Haber Detayı
Ünlü şarkıcı Buray Cumhuriyet'e konuştu: ‘Karar değil çağrı’
Türküler, Buray için bir eve dönüş çağrısı... Gezgin ruhunu müziğine taşıyan sanatçı, dört albüm ve 16 türküden oluşan “Seyir” projesiyle toplumsal belleğimizi tazelemeye davet ediyor.
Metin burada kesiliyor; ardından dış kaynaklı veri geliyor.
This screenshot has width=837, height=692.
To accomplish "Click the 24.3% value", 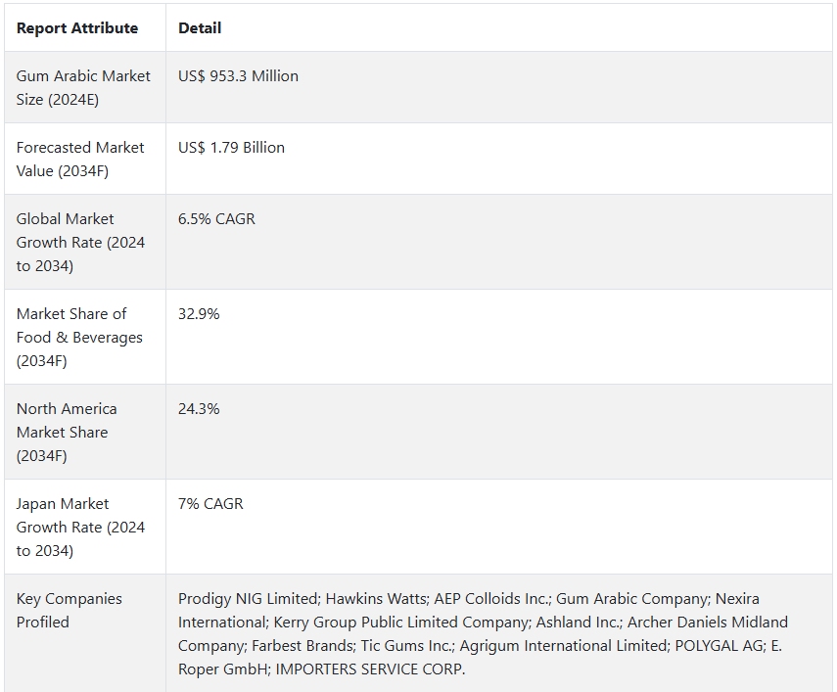I will tap(199, 409).
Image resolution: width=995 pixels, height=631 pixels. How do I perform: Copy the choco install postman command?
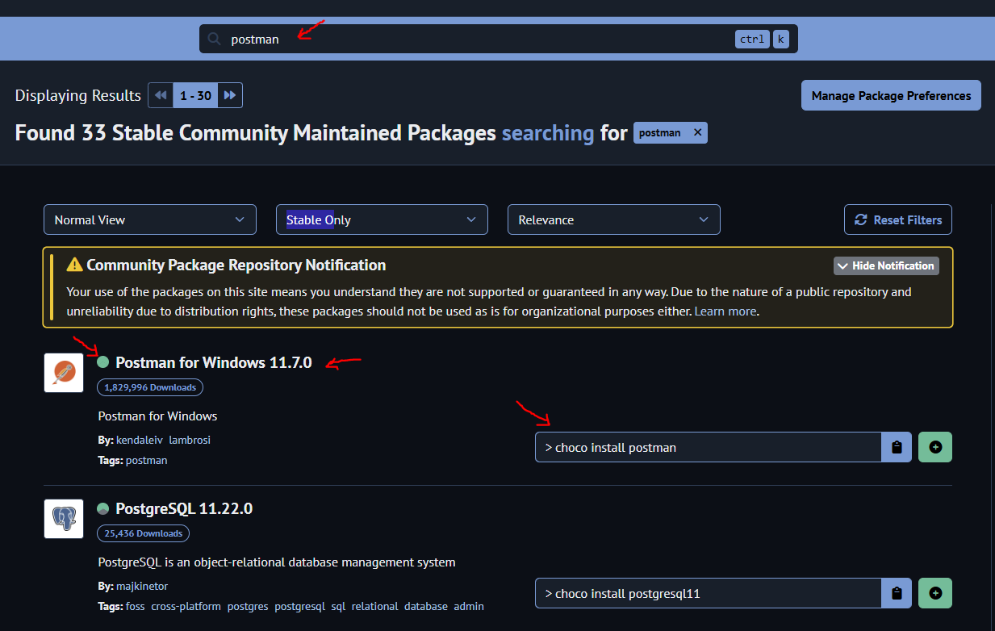pyautogui.click(x=896, y=447)

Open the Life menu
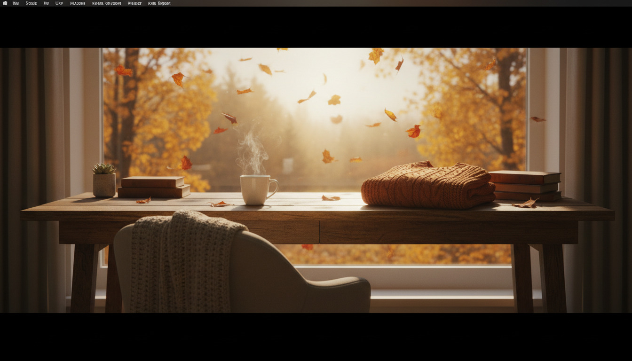click(58, 3)
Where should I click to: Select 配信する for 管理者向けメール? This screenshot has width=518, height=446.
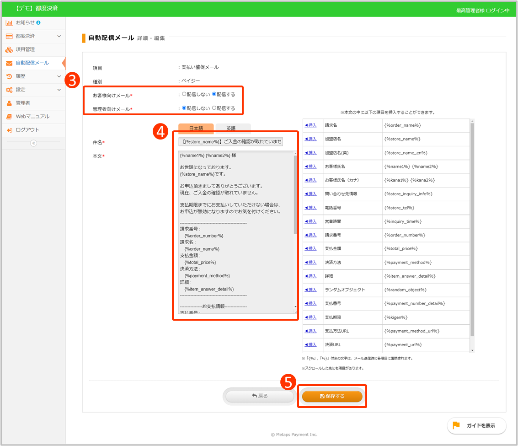(x=214, y=108)
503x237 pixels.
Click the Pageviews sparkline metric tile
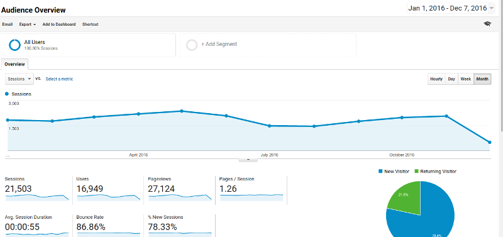[180, 190]
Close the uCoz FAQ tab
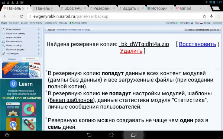This screenshot has width=223, height=139. click(x=85, y=8)
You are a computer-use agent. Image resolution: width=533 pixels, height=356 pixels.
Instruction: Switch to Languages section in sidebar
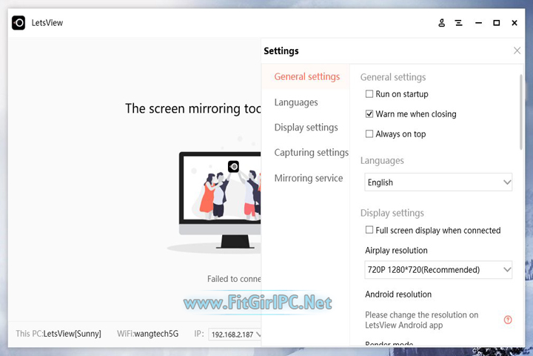296,102
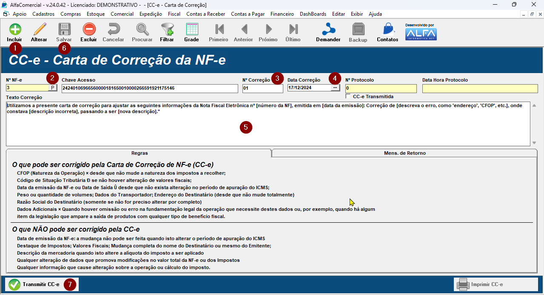Click the Excluir red minus icon

click(89, 30)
Zorluklarla geçen 2025 yılını sabır, şükür ve umut sözcükleriyle özetleyen Buray ile müziğin iyileştirici gücünü ve bir direnç biçimi olarak gördüğü gelecek hayallerini konuştuk.
Buray, gezgin bir ruh, yerinde durmayan sürekli seyahat halinde olan bir isim.
Ancak kendi deyişiyle bir yaştan sonra gelen yerleşiklik ihtiyacına kayıtsız kalmak mümkün değil.
Bu ihtiyaca ses veren ise çocukluğundan belleğine işlenen türküler olmuş. “Seyir ile 16 türküyü dinleyicileriyle buluşturacak olan müzisyen ile keyifli bir sohbette buluştuk. - Çocukluktan itibaren türküler sizin için ne ifade ediyordu?
Aile büyüklerinizden birinin mırıldandığı ve hiç aklınızdan çıkmayan bir türkü var mı?
Türküler benim için çocukluğun sesi.
Evde babamın bağlama sesi, akşamları mutfakta yankılanan bir şeydi hep.
Duyguya doğrudan temas eden, filtresiz bir anlatımı var.
Babamın, amcamların, kuzenlerimin söylediği türküler yıllarca insanın içinde kalabiliyor.
Sözlerinden çok hissi aklımda kalan çok türkü var.
Belki de bu yüzden bugün onları söylerken kelimeden önce duyguya yaslanıyorum. - Halk türkülerini yeniden yorumlamaya nasıl karar verdiniz?
Aslında bir “karar”dan çok bir “çağrı” gibiydi.
Uzun zamandır içimde dolaşan bir şeydi bu.
Zamanla şunu fark ettim: Ne kadar modern işler yaparsam yapayım, köke dönme ihtiyacı hep orada duruyor.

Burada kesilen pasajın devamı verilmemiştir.